Something that will be fresh in your minds too I’m sure is candidate renegs.
I am really perplexed and disappointed quite frankly by the grads that are reneging one month, one week, and (outrageously) one day from their proposed start date.
To be clear, I’m not worried about grads renegs generally, they’ve been around forever and it’s understandable that they might change their mind, or circumstances have changed for them. We plan for these scenarios and we can work with it.
However, last Friday, I had three emails from graduates who were due to start the following Monday. We got the standard line ‘I’ve thought hard about the opportunity, and just don’t feel it’s the right fit for me at this stage and I have decided to accept another role. Sorry for any inconvenience.’
After 15 years it feels like this is the worst it’s been and I’m just not happy to accept it.
Last August I wrote about the shift in moving from a traditional February to April hiring season to hiring all year round. The truth is that timing isn’t everything, but the data around application practices and acceptances is also increasing the number of renegs. Let me remind you of the stats.
According to the Australian Association of Graduate Employers 2020 survey data, of the 3,600+ candidates surveyed, 42% applied for 10 or more positions. Of those same surveyed candidates:
- 22% accepted an offer and continued to apply for other roles
- 15% accepted and then declined an offer
Of those who reneged:
- 46% wanted to work for another employer
- 41% said the role they accepted initially was only a safety net.
Now, managing the number of renegs in itself isn’t too bad, but it is the timing of these last minute renegs that causes a huge issue not only for the organisation, but also means a lost opportunity for those candidates who weren’t offered a role. We are also spending way too much time now on trying to fill those vacancies, instead of focussing on supporting the graduates who did join us.
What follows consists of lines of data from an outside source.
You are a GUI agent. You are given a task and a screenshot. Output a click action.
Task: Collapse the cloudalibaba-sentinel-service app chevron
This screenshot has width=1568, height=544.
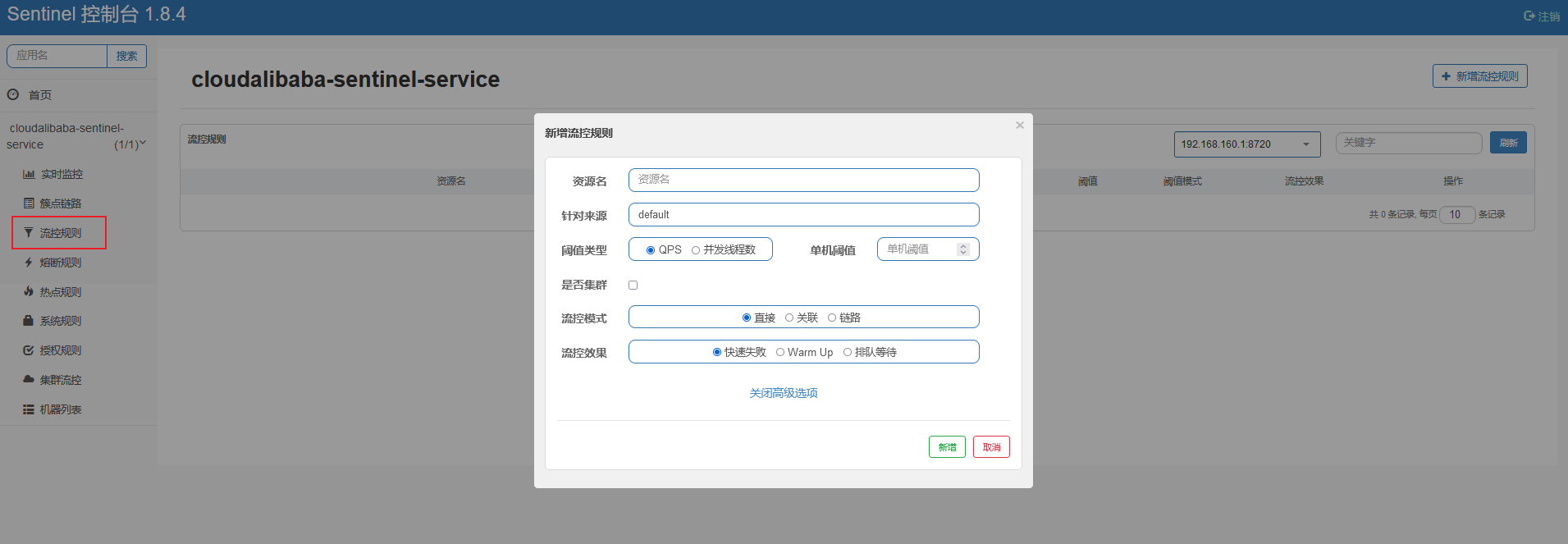(143, 144)
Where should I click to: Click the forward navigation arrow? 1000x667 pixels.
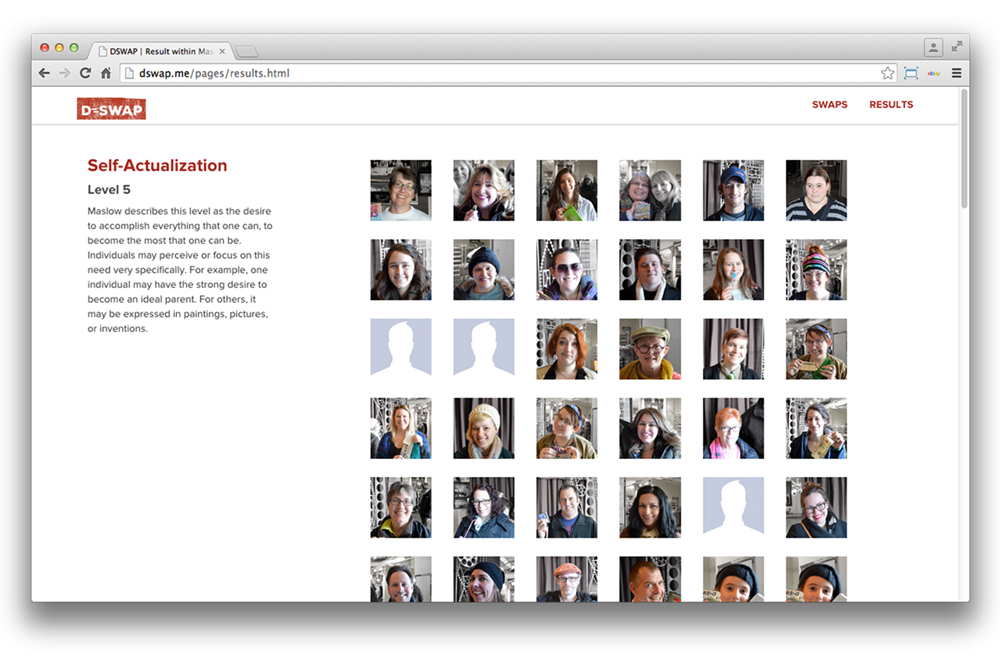point(65,73)
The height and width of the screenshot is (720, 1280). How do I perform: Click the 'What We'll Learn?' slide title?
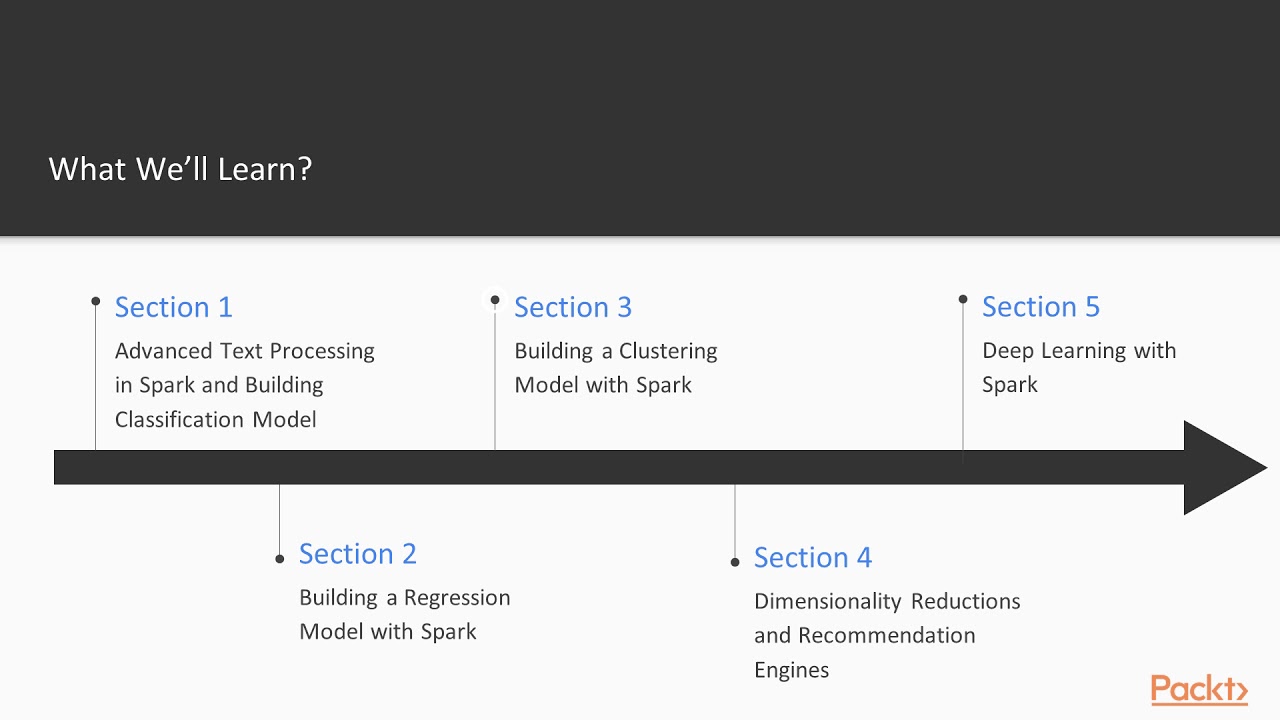[x=181, y=169]
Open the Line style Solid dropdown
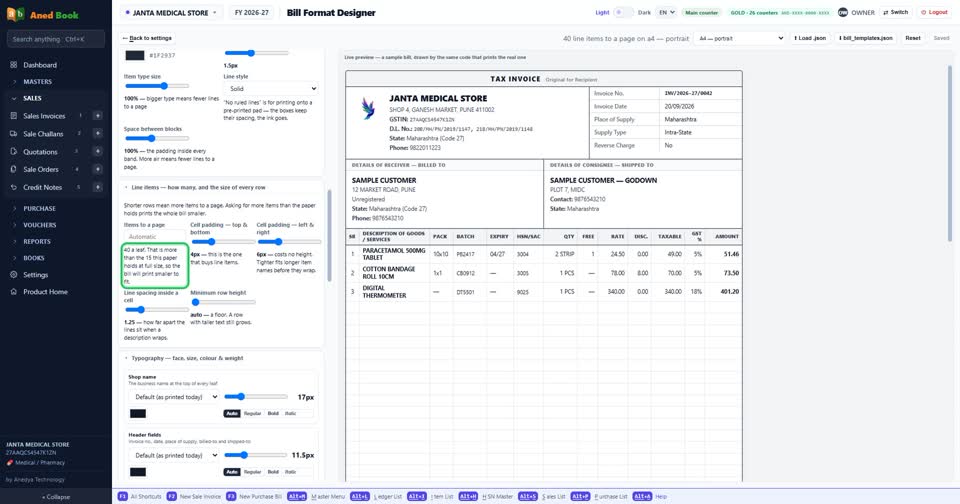Screen dimensions: 960x504 pos(271,89)
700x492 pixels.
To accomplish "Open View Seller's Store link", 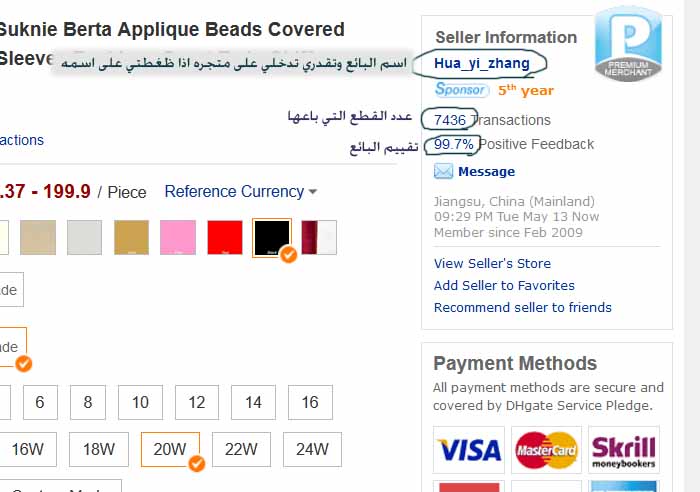I will [x=492, y=263].

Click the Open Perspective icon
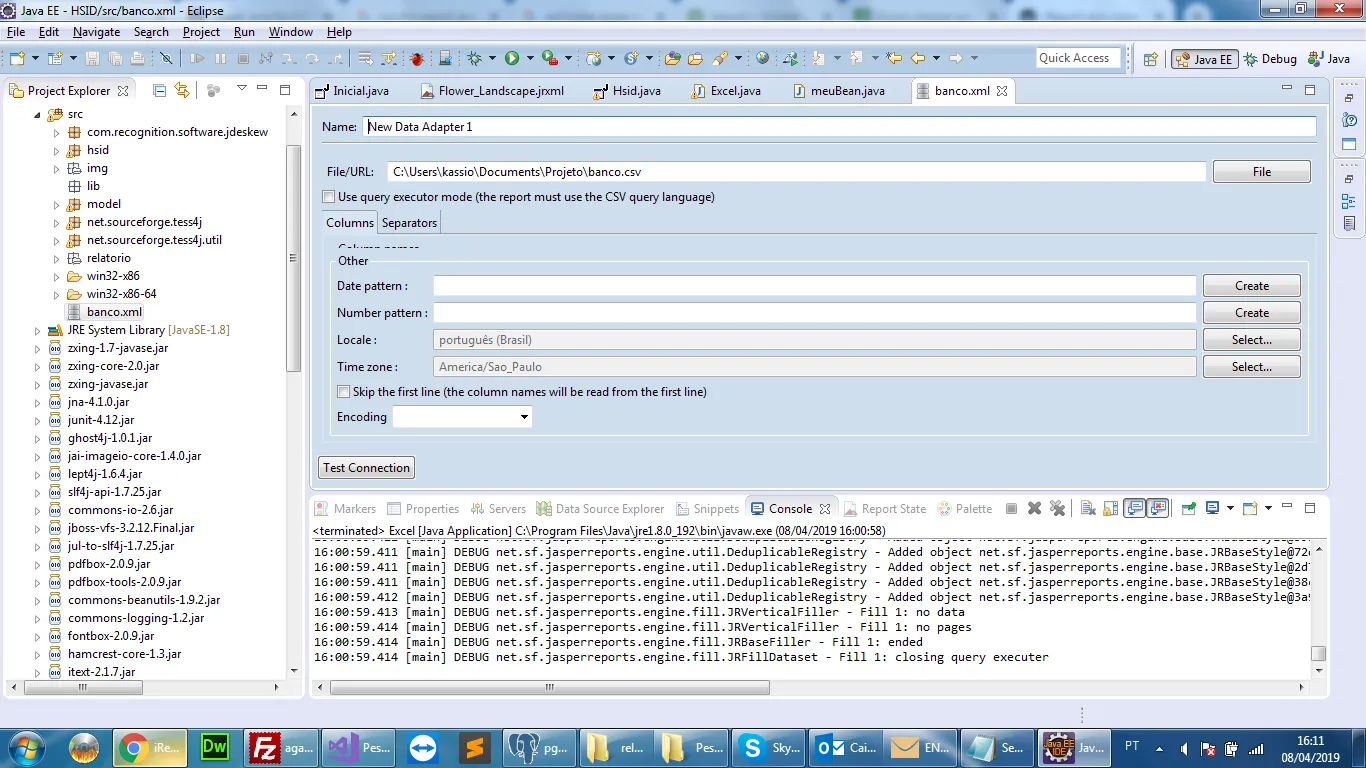pos(1151,59)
So, this leads me to the question ‘Is there a way to not hire these particular candidates in the first place?’
I’m not a psychologist obviously, so I can’t talk with any authority on what behaviours, traits, life experiences (or lack thereof) etc. could contribute to a graduate deciding it is acceptable to reneg at the last minute.
I’m also not saying I have a proper answer to my question, and so I’m keen to know if anyone out there is also asking the same question and has any thoughts on it?
As you can tell, I’ve been thinking about this and so far the only reason I can come up with right now is selfishness. Particularly when you look at the definition of Selfishness: being concerned excessively or exclusively, for oneself or one’s own advantage, pleasure, or welfare, regardless of others.
Maybe they aren’t normally a selfish person? Perhaps it’s the circumstances and the stress of applying for roles and not being sure of what they want to do yet. Perhaps it’s a lack of self-awareness, perhaps they didn’t receive all the information they need to make a more timely decision, perhaps they just struggle with making decisions full stop?
At the end of the day, my role is to make sure that we have all our graduate roles filled so that we can meet the needs of our business, and the work that has been planned can be completed.
To help me do my role better, and to better support my stakeholders, I’m going to keep thinking about this and what I can do during and after our recruitment process (in addition to what we are already doing) to avoid these last minute renegs in the first place.
As they say, prevention is better than cure!